I entered the world of Data Integration in the heydays of EAI, some 20 years ago. At this time, I was a C programmer in a pharmaceutical company, and I shared my time between writing GUIs for the manufacturing systems, and writing interfaces to exchange the little information we had to share between the mainframe, where the main systems were, and the VAX-VMS system, where the manufacturing systems were hosted.

When I was maintaining an interface, most of my time was spent counting bytes to make sure the data array I received was properly split at the right places to extract meaningful information. This was a tedious job, and when I found a bug, I had to get back to the initial message, compare it to the information in the master database, in order to determine if the issue was in the message I received or in my interpretation of it.

So, when some strategic decisions established that the mainframe was to go and be replaced by a new ERP system, we had to rethink the architecture, and we soon discovered that integrating SAP R/3 using some custom C code may not be the way to go. This was a few years before 2000, and this year was indeed the reason for this deep change, as the Cobol programs were not Y2K compliant, and the effort to make them reach this level was deemed worthless.

So we had to choose a software to help us achieve our goals in a more efficient manner, and this is when I discovered Mercator.

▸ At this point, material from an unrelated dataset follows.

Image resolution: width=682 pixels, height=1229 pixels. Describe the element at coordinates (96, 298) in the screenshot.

The company was just entering the French market at this time, so they had little references to show in our field, and we decided that the best way to confirm the software was what we needed was to get a training, combined with some technical workshops where we would validate the main aspects of the architecture in our own landscape. I was really impressed that these guys were so confident that they accepted to install their software in our own systems, and to build the first interfaces in a few hours, without even having had a look at our specifications.

Fast forward to 2001, when I had become knowledgeable enough on Mercator to join as a consultant when I decided to change jobs. What I did not really expect was that I was already so hooked in the software and in this particular field of IT that I would still be a consultant in the same field, mainly working with the same piece of software, 15 years later!

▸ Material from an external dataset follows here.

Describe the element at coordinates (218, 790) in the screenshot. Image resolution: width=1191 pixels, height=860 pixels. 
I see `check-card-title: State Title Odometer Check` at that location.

It still puzzles me to see that the concepts at work in the early versions of Mercator would still be valid 20 years later, in what is now called IBM Transformation Extender. Of course, there has been many additions, improvements, new standards taken into account, but the basic objects are still built on the same concepts and most of the time you can even open a very old source file in the latest version, and get a working map.

So I'd like to tip my hat to these people who designed the software that makes me wake up every day, knowing that I'll have an interesting day, and that I'll most likely learn something new in a field I discovered 20 years ago.

I hope to be a regular writer, but don't be surprised if the main subjects are around Data Integration, and more especially ITX. I'll be delighted to exchange with you on these subjects.